Lithograph with designs for jewelry printed with metallic gold and platinum ink

Anonymous, American, 19th century
After jewelry by Mulford, Hale & Cottle
Lithographer George W. Averell American

Not on view

Lithograph with designs for nineteenth-century jewels, possibly a plate meant to form part of an edition of the "Jewelers Circular and Horological Review," a publication established in 1869 as a trade journal dedicated to jewelry, clocks, watches, and silverware. The designs, which include a necklace, pendants, brooches, bracelets, and rings, present the aesthetic of the French Second Empire (1852-1870), which was characterized by extravagant motifs with complex compositions of naturalistic jewelry, composed of clearly recognizable foliage, flowers and fruit, and often presenting frames or roundels with female figures dressed with draped, neoclassical clothes. In many cases, the colors of gemstones used in the creation of the jewels were meant to match those in nature; cabochon gems were popular elements to create complexity in curving and figurative designs, often with symbolic meanings.
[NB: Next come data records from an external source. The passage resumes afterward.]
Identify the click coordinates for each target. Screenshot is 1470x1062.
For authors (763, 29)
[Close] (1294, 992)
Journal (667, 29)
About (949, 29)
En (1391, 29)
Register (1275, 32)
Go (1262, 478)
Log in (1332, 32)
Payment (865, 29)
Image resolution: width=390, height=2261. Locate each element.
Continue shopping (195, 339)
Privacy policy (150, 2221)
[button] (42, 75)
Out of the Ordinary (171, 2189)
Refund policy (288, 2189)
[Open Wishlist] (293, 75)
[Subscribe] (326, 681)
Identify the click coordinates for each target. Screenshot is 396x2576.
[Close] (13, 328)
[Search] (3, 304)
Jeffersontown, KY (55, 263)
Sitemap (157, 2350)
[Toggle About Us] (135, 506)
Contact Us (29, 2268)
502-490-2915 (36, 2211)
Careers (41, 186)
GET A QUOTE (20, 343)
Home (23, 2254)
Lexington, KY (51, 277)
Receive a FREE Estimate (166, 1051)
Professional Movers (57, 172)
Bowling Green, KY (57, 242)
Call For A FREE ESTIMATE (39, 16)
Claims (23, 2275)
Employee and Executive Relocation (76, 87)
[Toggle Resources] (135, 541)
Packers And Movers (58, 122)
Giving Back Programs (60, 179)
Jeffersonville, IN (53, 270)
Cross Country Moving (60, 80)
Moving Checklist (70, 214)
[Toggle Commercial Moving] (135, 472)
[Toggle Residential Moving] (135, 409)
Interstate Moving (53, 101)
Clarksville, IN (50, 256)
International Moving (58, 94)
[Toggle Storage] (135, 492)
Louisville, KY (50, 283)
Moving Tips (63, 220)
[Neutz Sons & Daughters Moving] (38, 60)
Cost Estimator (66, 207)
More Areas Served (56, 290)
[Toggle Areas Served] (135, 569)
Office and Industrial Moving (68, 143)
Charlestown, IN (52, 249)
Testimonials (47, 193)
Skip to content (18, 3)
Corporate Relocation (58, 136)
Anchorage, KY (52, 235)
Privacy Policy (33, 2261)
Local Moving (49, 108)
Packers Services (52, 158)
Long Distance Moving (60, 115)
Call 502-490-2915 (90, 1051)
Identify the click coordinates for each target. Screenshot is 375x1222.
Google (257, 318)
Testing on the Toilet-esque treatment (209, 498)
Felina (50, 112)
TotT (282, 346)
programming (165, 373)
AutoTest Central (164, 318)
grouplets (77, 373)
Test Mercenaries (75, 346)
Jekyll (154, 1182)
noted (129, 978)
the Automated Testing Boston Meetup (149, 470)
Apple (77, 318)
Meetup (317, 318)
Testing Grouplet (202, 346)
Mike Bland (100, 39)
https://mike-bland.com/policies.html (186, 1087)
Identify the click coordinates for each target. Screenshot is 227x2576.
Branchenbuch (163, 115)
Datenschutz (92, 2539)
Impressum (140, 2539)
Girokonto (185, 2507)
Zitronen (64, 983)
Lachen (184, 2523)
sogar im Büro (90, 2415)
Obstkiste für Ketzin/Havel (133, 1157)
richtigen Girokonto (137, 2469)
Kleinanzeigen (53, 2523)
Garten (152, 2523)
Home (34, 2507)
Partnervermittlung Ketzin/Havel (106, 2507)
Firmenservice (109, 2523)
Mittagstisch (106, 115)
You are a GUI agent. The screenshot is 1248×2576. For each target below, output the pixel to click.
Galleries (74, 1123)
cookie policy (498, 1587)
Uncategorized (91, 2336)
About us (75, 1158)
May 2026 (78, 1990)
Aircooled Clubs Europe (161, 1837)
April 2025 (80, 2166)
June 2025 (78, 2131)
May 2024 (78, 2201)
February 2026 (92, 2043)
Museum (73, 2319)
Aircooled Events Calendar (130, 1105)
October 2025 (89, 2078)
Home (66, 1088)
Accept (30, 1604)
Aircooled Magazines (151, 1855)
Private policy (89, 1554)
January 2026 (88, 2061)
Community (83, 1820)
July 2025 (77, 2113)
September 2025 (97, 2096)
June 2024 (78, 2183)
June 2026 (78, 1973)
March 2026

The plate contains a design for a necklace made up of a strip of golden rectangles bordered by golden chains, from which hangs a pendant made up of an oval frame of gold with three strips of platinum, the central one framed with gold and surrounded by scrolling motifs where it stands over the oval. Another design consists of a pendant made up of a black oval with a bust of a female wearing a neoclassical necklace and her hair tied up in the fashion of the time, framed by a strip of small, round, white pearls. Other designs include brooches, cufflinks, rings, and tieclips, all executed with gold, some containing details in platinum or black ink, likely to simulate enamel, and some also with white pearls.